KYIV: Ukraine’ passed a bill on Thursday to restore the independence of anti-corruption bodies, with 331 votes in favor and none against.
Under this bill, the powers that had been revoked through government amendments last month have now been reinstated. The amendments made on July 22 had granted a prosecutor appointed by the president the authority to transfer cases, raising concerns about transparency and justice.
A move demanded by Kyiv’s international partners as well as tens of thousands of enraged Ukrainians who protested on the streets of the capital and other cities.
The legislation passed by a comfortable margin, with 331 deputies voting in favor; a majority of 226 was needed. It was a stunning about-face by the same lawmakers who just last week had supported the previous law undermining the agencies, which drew public fury.
Demonstrators outside parliament cheered the result when it was announced.
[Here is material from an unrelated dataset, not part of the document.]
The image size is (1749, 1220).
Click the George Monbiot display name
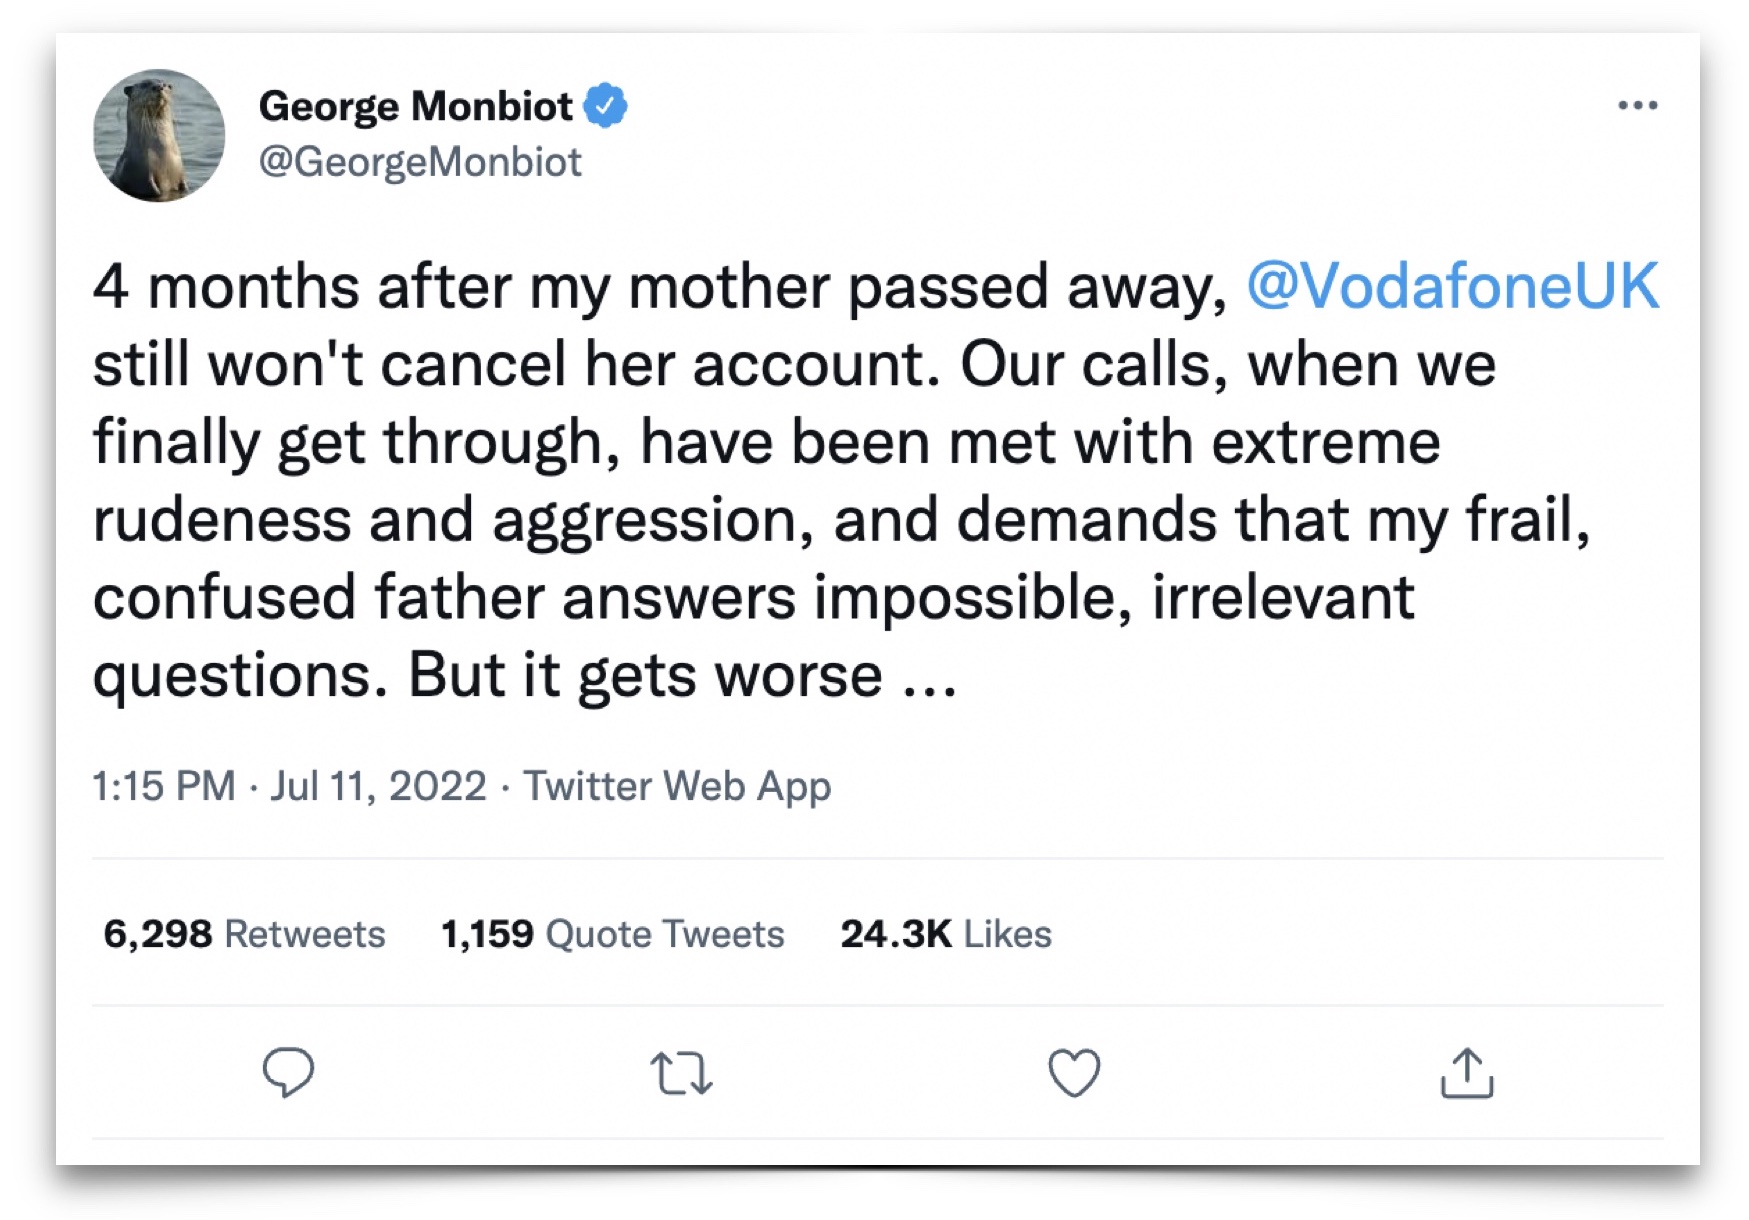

President Volodymyr Zelensky, who had been the target of the criticism, signed the law less than two hours after it was approved, according to a post by his office social media.
Even as the crowd reacted jubilantly, emergency workers in Kyiv were still responding to a brutal overnight drone and missile attack on Kyiv, killing at least 16 people and injuring more than 150. The strike, which hit residential buildings, was the latest in an unrelenting wave of Russian violence against Ukrainian cities.
Inaction by parliament on the anti-corruption issue would have prolonged the political instability in a country besieged by Russia’s continuing war.
The protests, the largest in Ukraine since Russia’s invasion in February 2022, erupted last week when parliament voted to place the two government agencies — the National Anti-Corruption Bureau (NABU) and Specialized Anti-Corruption Prosecutor’s Office (SAPO) — under the supervision of the country’s prosecutor general, an ally of Zelensky.
The two bodies were created after Ukraine’s 2014 pro-democracy revolution and were seen as vital to the country’s bid to join the European Union. Critics said last week’s law would effectively neutralize them, and Zelensky quickly reversed course.